Couldn't I stop and walk? Just for a while? I'd passed SO many people already who'd stopped to walk, why shouldn't I stop and walk, too? But I didn't want to stop and walk -- I really wanted to run the whole thing.

Well, I didn't quite make THAT goal. I did stop and walk through the water station, since I simply don't grasp the bodily physics necessary to drink a cup of water while running without inhaling most of it through my nose or spilling it down my shirt. So, I gave myself about 1/20th of a mile's worth of a break. Then I picked back up at what was probably slightly slower than my usual pace, just to try to recover a bit. By this point, we'd passed mile 3.5, and I still had 1.5 miles to go. I tell you, 1.5 miles has never felt like such an eternity. It was demoralizing, and I didn't think I could do it, but I kept going. I think I directed a few "Fuck you!'s" toward myself as thoughts of slowing to a walk flitted so tantalizingly through my head. Though I felt so alone in this during the race, I can realize now that that's probably not a unique feeling among runners. My guess is that there's always a struggle with yourself, and always a battle to determine just how strong your will is when your body is whining in several shades of screeching purple discomfort.

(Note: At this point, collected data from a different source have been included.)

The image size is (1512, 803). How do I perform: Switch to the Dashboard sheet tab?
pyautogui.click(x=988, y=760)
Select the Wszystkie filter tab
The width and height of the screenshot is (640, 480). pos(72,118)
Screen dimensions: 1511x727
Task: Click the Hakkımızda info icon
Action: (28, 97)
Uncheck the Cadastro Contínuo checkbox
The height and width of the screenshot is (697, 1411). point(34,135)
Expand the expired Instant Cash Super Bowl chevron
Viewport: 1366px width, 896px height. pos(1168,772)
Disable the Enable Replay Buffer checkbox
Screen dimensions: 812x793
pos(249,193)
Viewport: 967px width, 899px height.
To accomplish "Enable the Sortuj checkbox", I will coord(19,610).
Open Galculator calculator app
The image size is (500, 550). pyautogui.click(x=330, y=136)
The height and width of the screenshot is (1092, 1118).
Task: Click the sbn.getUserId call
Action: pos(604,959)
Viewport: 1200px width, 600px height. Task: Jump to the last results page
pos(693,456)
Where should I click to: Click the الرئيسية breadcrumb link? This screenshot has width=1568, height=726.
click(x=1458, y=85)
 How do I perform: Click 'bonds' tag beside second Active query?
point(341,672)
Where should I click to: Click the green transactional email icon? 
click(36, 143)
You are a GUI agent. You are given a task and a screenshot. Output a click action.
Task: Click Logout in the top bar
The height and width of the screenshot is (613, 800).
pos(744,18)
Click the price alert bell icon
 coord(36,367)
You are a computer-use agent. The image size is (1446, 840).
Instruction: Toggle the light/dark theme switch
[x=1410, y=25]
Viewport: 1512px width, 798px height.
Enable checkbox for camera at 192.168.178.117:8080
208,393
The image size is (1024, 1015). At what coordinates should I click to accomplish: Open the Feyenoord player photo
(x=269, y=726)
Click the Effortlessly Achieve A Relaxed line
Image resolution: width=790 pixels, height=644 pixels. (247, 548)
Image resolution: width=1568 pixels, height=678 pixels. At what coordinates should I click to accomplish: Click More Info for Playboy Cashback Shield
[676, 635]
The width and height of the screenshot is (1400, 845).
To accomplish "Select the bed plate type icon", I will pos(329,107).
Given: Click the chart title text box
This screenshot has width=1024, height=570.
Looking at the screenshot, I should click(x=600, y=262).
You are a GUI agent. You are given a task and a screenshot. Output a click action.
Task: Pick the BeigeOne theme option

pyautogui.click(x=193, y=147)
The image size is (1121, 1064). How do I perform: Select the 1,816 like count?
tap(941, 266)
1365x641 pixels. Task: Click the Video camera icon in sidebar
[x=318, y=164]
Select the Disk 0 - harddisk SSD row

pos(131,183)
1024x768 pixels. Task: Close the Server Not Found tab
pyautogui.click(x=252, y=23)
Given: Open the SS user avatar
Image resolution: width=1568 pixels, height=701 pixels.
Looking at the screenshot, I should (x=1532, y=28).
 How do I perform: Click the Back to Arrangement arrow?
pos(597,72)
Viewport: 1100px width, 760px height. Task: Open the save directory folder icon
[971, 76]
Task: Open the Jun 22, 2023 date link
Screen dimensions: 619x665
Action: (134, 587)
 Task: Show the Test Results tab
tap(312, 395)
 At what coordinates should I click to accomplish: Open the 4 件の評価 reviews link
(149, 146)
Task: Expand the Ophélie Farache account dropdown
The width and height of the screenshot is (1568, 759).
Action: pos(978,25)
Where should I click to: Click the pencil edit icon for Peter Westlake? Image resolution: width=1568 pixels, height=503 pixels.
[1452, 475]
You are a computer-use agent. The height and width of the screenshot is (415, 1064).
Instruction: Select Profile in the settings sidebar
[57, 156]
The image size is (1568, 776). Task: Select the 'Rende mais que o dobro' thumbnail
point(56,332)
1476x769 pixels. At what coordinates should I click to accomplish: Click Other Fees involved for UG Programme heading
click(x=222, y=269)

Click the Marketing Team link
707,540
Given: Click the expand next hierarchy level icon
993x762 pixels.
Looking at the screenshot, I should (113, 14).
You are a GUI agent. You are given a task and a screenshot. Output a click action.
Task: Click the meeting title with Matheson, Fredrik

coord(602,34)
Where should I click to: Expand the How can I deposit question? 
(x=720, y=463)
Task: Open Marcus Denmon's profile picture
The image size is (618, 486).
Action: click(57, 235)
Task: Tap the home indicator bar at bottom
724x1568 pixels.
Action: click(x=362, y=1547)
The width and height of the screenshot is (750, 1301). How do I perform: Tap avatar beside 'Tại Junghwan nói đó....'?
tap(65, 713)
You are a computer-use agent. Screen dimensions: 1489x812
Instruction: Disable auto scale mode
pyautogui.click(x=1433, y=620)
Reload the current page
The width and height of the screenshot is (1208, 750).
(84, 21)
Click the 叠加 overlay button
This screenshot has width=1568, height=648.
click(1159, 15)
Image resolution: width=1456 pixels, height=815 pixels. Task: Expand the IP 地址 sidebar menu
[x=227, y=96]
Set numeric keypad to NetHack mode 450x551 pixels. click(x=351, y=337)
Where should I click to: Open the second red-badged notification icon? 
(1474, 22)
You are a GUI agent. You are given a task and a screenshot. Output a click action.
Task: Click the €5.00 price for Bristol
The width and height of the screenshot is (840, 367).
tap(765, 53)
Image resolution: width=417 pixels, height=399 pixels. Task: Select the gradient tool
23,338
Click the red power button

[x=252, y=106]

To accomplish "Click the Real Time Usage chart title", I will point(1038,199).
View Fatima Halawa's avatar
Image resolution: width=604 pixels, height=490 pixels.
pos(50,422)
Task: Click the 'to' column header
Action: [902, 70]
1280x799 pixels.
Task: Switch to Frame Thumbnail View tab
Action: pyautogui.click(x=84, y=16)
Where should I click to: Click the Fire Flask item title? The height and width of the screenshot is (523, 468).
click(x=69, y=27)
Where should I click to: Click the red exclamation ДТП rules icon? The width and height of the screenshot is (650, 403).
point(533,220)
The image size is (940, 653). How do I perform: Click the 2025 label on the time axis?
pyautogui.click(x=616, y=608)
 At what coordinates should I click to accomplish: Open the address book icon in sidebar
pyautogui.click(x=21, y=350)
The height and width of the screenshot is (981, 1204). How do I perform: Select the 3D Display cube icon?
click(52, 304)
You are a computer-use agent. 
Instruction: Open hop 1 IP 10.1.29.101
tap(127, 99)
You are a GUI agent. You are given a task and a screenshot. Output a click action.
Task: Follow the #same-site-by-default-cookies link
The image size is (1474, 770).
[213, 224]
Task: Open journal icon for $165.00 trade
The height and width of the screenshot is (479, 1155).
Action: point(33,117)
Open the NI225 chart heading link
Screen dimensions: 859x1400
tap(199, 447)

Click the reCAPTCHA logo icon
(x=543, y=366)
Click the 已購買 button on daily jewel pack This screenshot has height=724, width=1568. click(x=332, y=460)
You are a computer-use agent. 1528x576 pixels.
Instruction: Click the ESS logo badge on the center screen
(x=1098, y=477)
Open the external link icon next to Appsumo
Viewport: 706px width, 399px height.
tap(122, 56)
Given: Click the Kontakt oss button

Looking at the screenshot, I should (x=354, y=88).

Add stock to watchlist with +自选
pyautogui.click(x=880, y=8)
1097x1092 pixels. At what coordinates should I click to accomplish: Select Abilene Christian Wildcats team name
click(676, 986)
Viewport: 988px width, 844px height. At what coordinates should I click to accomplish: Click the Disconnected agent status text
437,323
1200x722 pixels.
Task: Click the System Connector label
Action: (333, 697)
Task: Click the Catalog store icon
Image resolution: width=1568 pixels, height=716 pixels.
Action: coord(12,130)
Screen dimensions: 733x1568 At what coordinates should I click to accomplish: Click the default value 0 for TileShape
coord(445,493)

So, I pushed on. And we passed mile 4, and then we were getting down near student housing, and all of a sudden, we start hearing the theme to "Rocky." On porches and on the sidewalks, with beers in hand, the students are cheering us on. And, as cheesy as it sounds, the theme from "Rocky" helps a lot. Mile 4.5. I'm still going, but I feel a side stitch coming on, so I slow down to a walk for about another 1/20th of a mile. I want to finish this strong, so a short break is worth it to me.

Finally, the home stretch. More houses blaring the theme from "Rocky," and the adrenaline starts to course through me as the stadium looms above us and I realize that we are OH SO CLOSE to the finish. I think I floated the last 1/8th of a mile, I don't even remember feeling it, but I know I was running faster...probably back at the ludicrous pace I'd started the race with.

And then, the finish. On the 50-yard-line of Camp Randall, with a stadium full of people, runners and walkers and observers alike. I cross the finish and, all of a sudden, it's over. I've just run (well, for the most part) an 8K. Five miles. More than I'd ever run before. My final time ended up being 52:54. My goal had been under an hour, so I made that.

Next year, I want to come in under 50:00. It's totally doable. I'll be there next year, Elroy Hirsch, whomever the hell you were. Thanks for the fun race.


Blogger Mary said...

Like your story there, CrazyLegs!

And ... gotta mention the FlickR badge. So-oo-oooo cool! I just like watching the little squares move around, melt and reconfigure somewhere else!